Industrializing enzyme replacement therapy development

Abstract

Today there are 10 FDA approved enzyme replacement therapy (ERTs), yet there are thousands of rare diseases where ERTs could extend patient lives. The pathway to develop ERTs is well understood. Besides the high costs of GMP manufacturing, we think the development of ERTs is being inhibited at the preclinical stage by the current research paradigm focusing on individual groups working on a ‘single protein-single lab’ approach until a point where they have proof of concept data. We could learn from other areas using higher throughput approaches, such as the Structural Genomics Consortium where over 1500 proteins have been produced in an efficient collaborative manner and shared.
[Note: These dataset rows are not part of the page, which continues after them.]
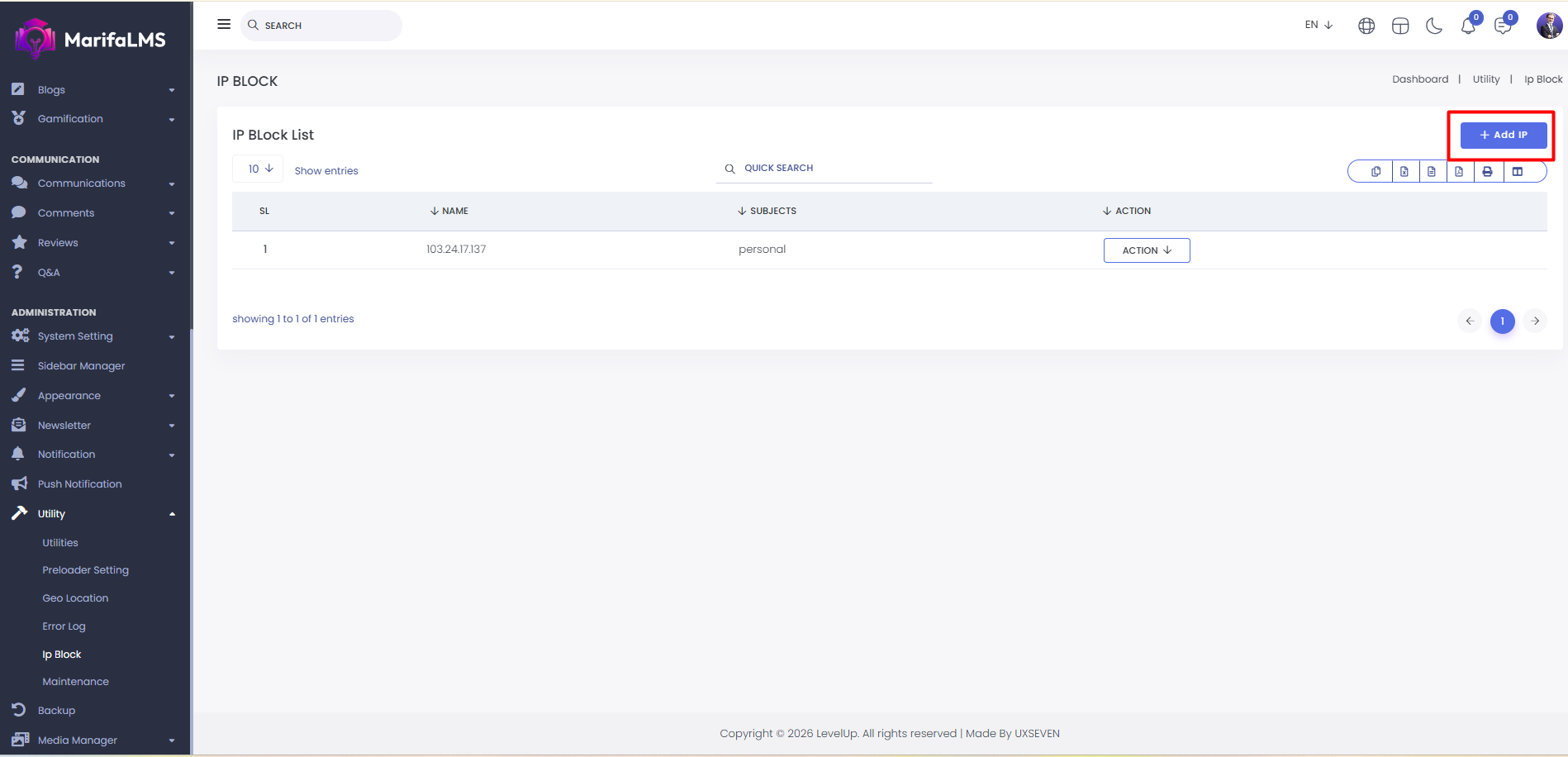Open column visibility toggle icon
Image resolution: width=1568 pixels, height=757 pixels.
point(1518,172)
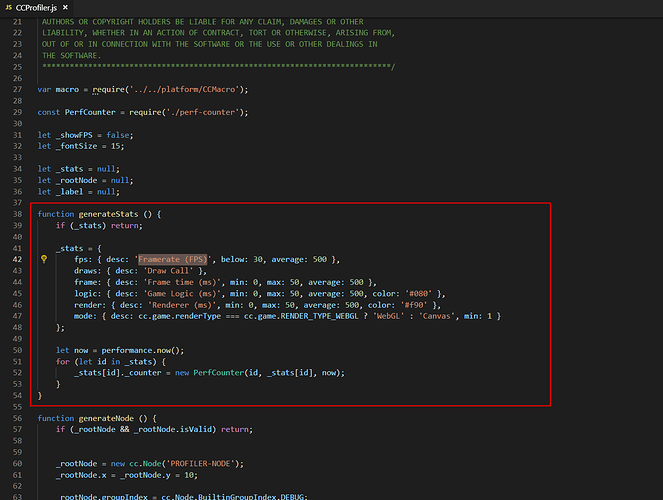Click line number 27 in the gutter
Image resolution: width=663 pixels, height=500 pixels.
(x=19, y=89)
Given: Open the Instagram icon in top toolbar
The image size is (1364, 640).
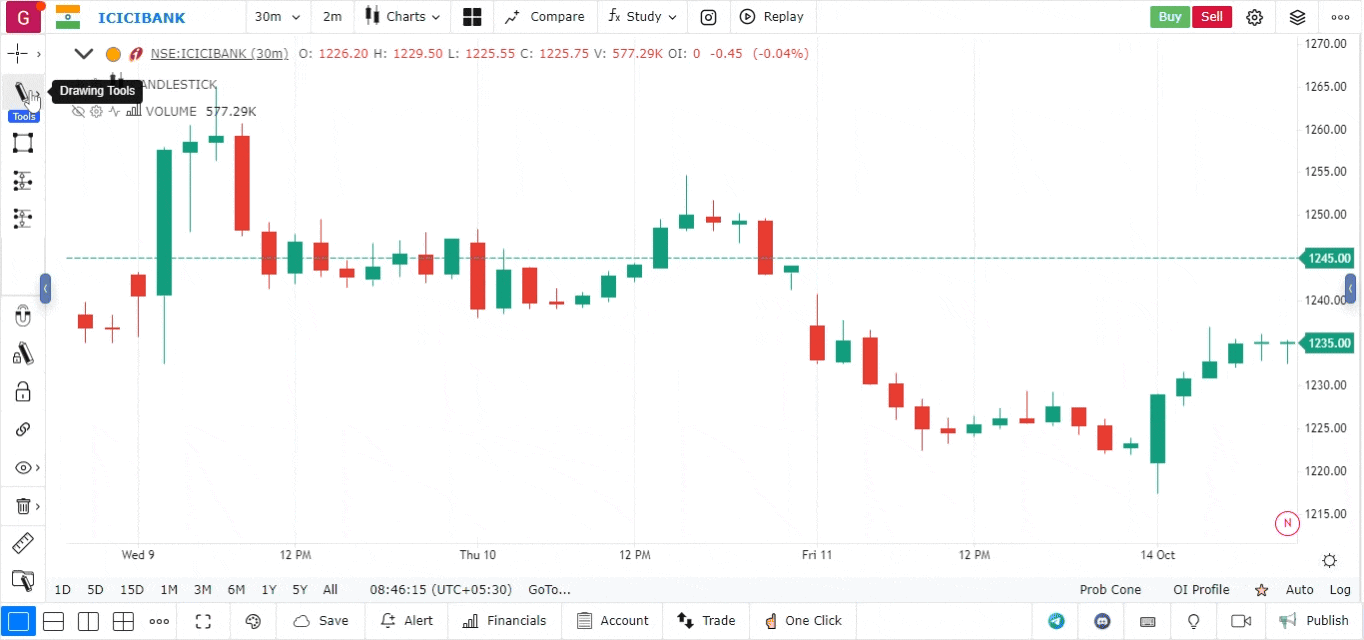Looking at the screenshot, I should tap(708, 17).
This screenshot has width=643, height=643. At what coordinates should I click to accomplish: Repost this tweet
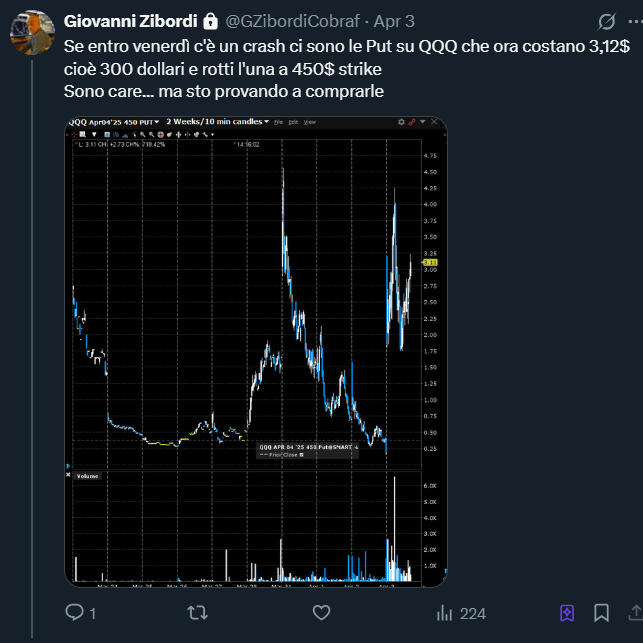click(198, 612)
We now propose to integrate several commercially available technologies together to create a pipeline that will allow us to develop at tens to hundreds of proteins (including multiple Batten disease proteins) in 5 years. We will make enough protein to test the most promising candidates in commercially available patient derived cells to determine if they can return enzyme activity in vitro and enable in vivo testing in the appropriate knock out mouse models with a collaborator network. The ultimate goal is to create a sustainable pipeline that leverages the decades of insight and research into developing ERTs, and proteins in general. We anticipate that the development of new ERTs might open new avenues for a future lysosomal storage disease patient cell line bank that would be useful for testing ERTs that have been developed and for screening to identify small molecule chaperones. Besides these benefits, scaling ERT development for more diseases might also accelerate the development of diagnostics and earlier routine screening of these diseases once more treatment options are available. Our approach to creating a pipeline for protein development could accelerate treatment development and reinvigorate the pipelines of biotechs with ERTs.